La France de Hollande apaisée à coups de matraque !

CRS credits Martin Le Roy (licence creative commons)

Des avocats en grève, le gouvernement hué, des émeutes : la France apaisée de François Hollande a du plomb dans l’aile.

Par Serge Federbusch.

CRS credits Martin Le Roy (licence creative commons)
CRS credits Martin Le Roy (licence creative commons)

 

« J’apaise la France », « Notre pays va mieux » : décidément François Hollande a une incommensurable capacité à nier les évidences. Puisqu’il est intelligent, du moins au sens énarchique et bureaucratique du terme, c’est-à-dire à la fois conformiste et manipulateur, il ne peut évidemment croire à cette fable. Tout son pari consiste donc à espérer que ses adversaires et l’immense cohorte des mécontents finiront par se lasser, accablés par sa bonhomie satisfaite et son mépris rigolard pour les critiques. Une guerre d’attrition en quelque sorte, un culbuto géant installé dans les jardins de l’Élysée.

C’est avec cette méthode qu’il gouverna jadis le parti socialiste et réussit les plus improbables synthèses, en reniant ses promesses et traficotant les résultats des congrès comme s’en plaignait alors Mélenchon. C’est comme cela aussi qu’il amena peu à peu la Corrèze au bord de la faillite.

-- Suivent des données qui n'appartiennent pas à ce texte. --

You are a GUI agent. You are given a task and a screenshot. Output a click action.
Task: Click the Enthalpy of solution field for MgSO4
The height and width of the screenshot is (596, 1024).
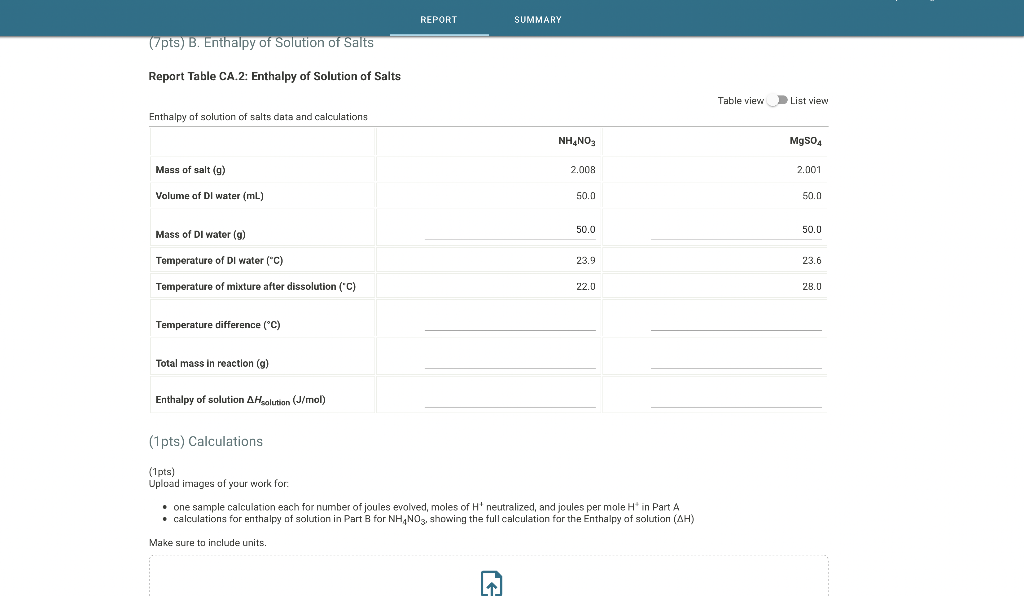click(736, 401)
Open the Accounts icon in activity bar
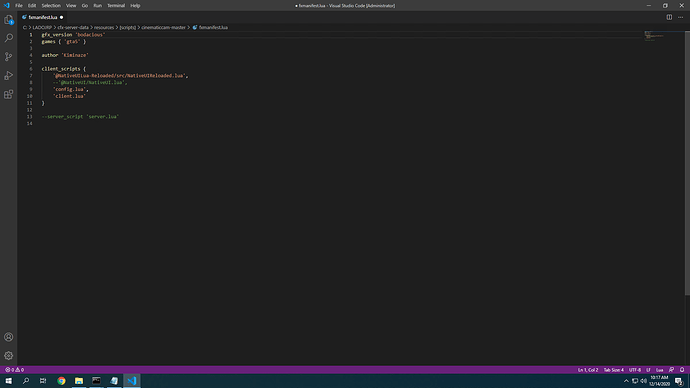Image resolution: width=690 pixels, height=388 pixels. [8, 337]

Las ! La France n’est pas qu’une grande Corrèze, nonobstant l’ambition de ce chef de circonstance. Quand un foyer de mécontentement se calme, un autre démarre. Même les reporters du Monde et de Libération sont obligés d’entendre les huées qui accompagnent chaque déplacement de leur grand dispensateur de subventions. La Seine-Saint-Denis sous perfusion, sa population lui fait désormais un accueil digne des broncas autrefois réservées à Sarkozy.

Autre symbole indubitable d’apaisement, les avocats lillois ont eu droit à leurs premiers coups de matraque. Tout vient d’un malentendu. Jusqu’à présent, seuls les individus violents obtenaient gain de cause. Bonnets rouges, chauffeurs de taxis, paysans, salafistes, Roms : dès qu’un groupe se montre vraiment dangereux, le pouvoir recule. On l’a vu encore hier en Isère où des émeutiers ont eu droit aux gros yeux de Valls qui a beaucoup parlé de fermeté sans qu’aucune interpellation n’ait été faite. Aux Roms qui ont pris l’habitude d’obtenir des permissions de sortie dans les prisons en cassant des équipements publics, le parquet d’Albertville s’empresse de déclarer qu’il va examiner leur demande.

À Lille, la musique est différente. Ferme avec les bourgeois complexés et bien-élevés, comme au moment de la Manif pour tous, le gouvernement a dû considérer que les robins locaux n’oseraient pas se rebiffer et les a fait bousculer par les CRS. Mais ils ont résisté et leur rassemblement a dégénéré.

Là est la vraie menace pour Hollande : si les gentils et les propres-sur-eux finissent par s’énerver et comprendre que seule la force paie, il ne fera plus bon sortir dans la rue en étant membre du gouvernement.